Early in his career, Murray’s writing about the landscape and mores of rural Australia drew attention in his home country. He learned from Robert Bly’s first collection, Silence in the Snowy Fields, how to write simply and movingly about country towns and the folk who live in them—while eschewing Bly’s commitment to European and South American verse. “Driving Through Sawmill Towns” remains Murray's strongest early poem, despite its indebtedness to Bly’s “Driving to the Lac Qui Parle River.” With later volumes of poetry, Murray fastened on topics in Australian history, most notably in “The Ballad of Jimmy Governor.” A rural conservative, he wrote about his native locale with formal and thematic inventiveness, though he also had stretches of drab writing.

**TASK SET:**
A. List every title of a poem or poetry collection that the passage on Murray's poetry names.
B. Reproduce word for word the stretch of the passage on Murray's poetry that starts with the words containing "Early in his" and ends with "of drab writing.".
The data that comes after this passage is from an unrelated source.

**DATA EXTRACT:**

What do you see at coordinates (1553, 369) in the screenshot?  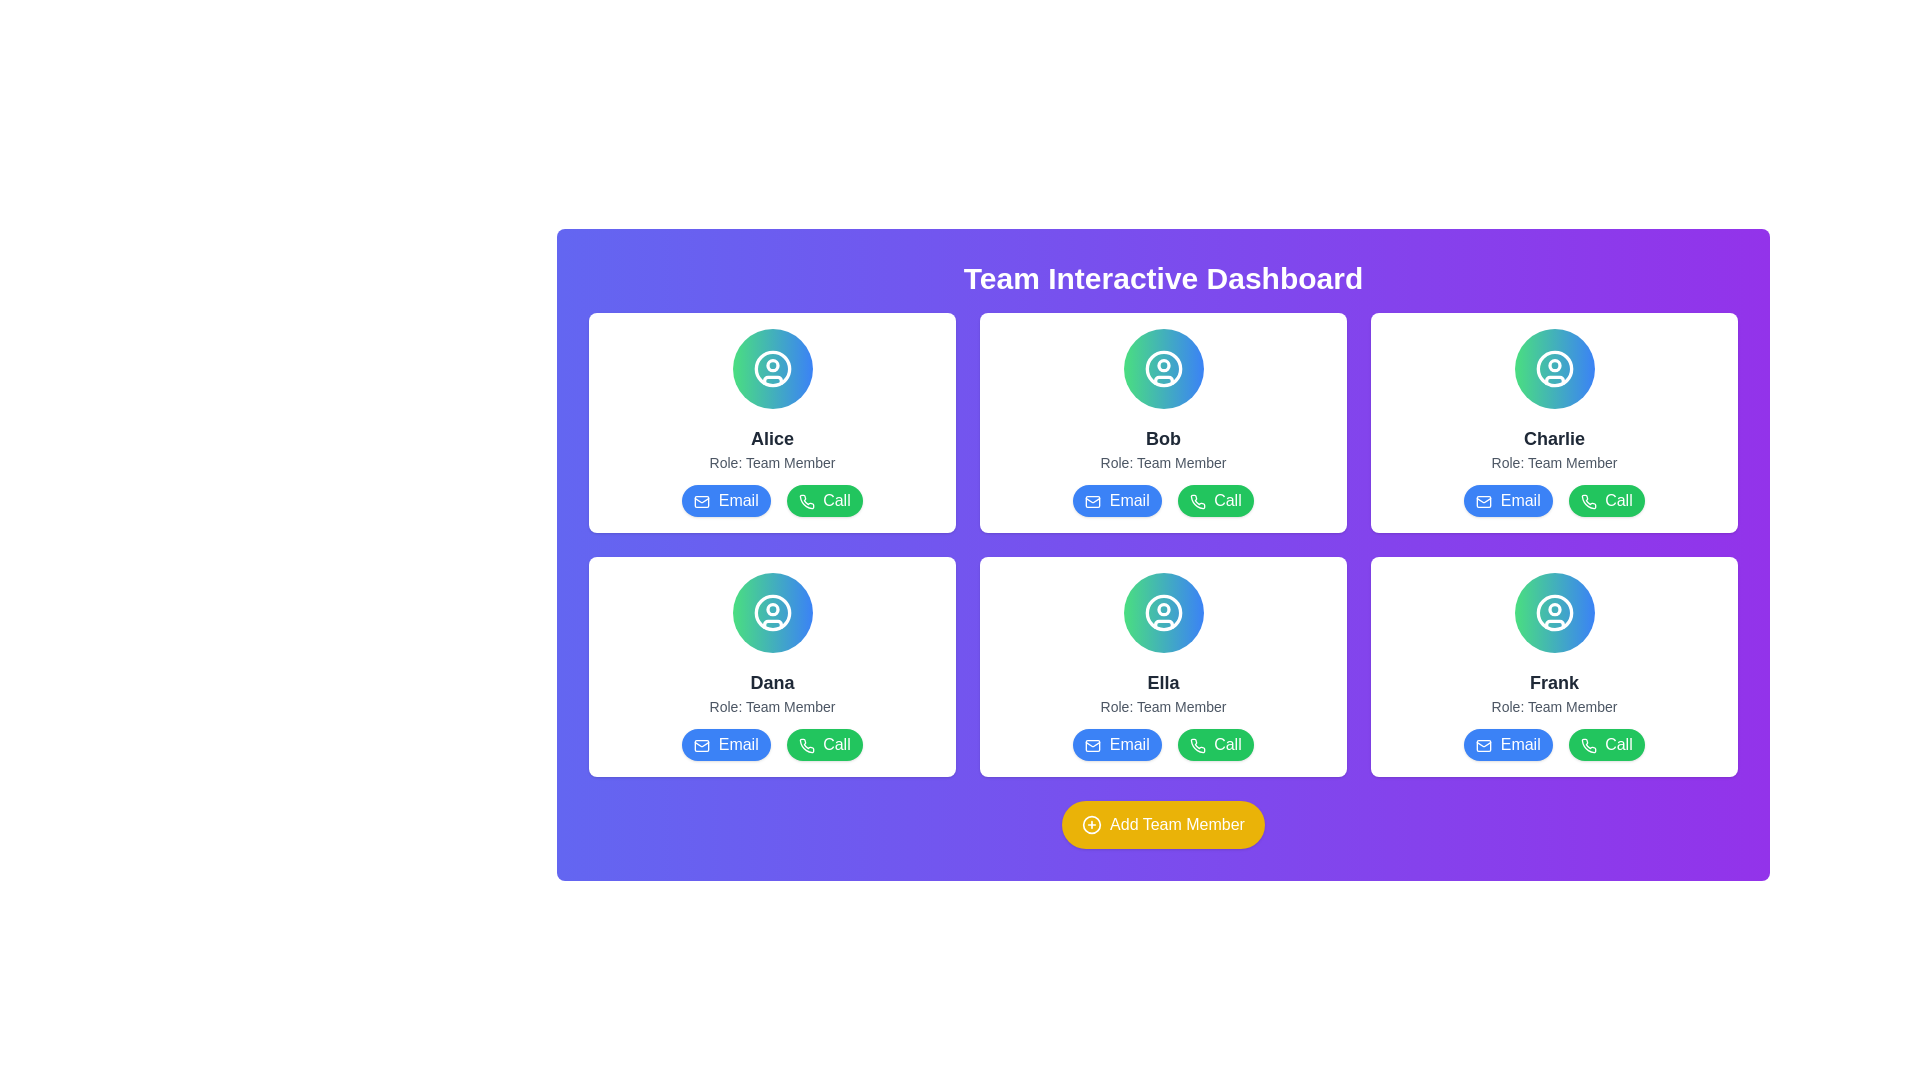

**TASK-BY-TASK SOLUTIONS:**
A.
- Silence in the Snowy Fields
- "Driving Through Sawmill Towns"
- "Driving to the Lac Qui Parle River"
- "The Ballad of Jimmy Governor"

B.
Early in his career, Murray’s writing about the landscape and mores of rural Australia drew attention in his home country. He learned from Robert Bly’s first collection, Silence in the Snowy Fields, how to write simply and movingly about country towns and the folk who live in them—while eschewing Bly’s commitment to European and South American verse. “Driving Through Sawmill Towns” remains Murray's strongest early poem, despite its indebtedness to Bly’s “Driving to the Lac Qui Parle River.” With later volumes of poetry, Murray fastened on topics in Australian history, most notably in “The Ballad of Jimmy Governor.” A rural conservative, he wrote about his native locale with formal and thematic inventiveness, though he also had stretches of drab writing.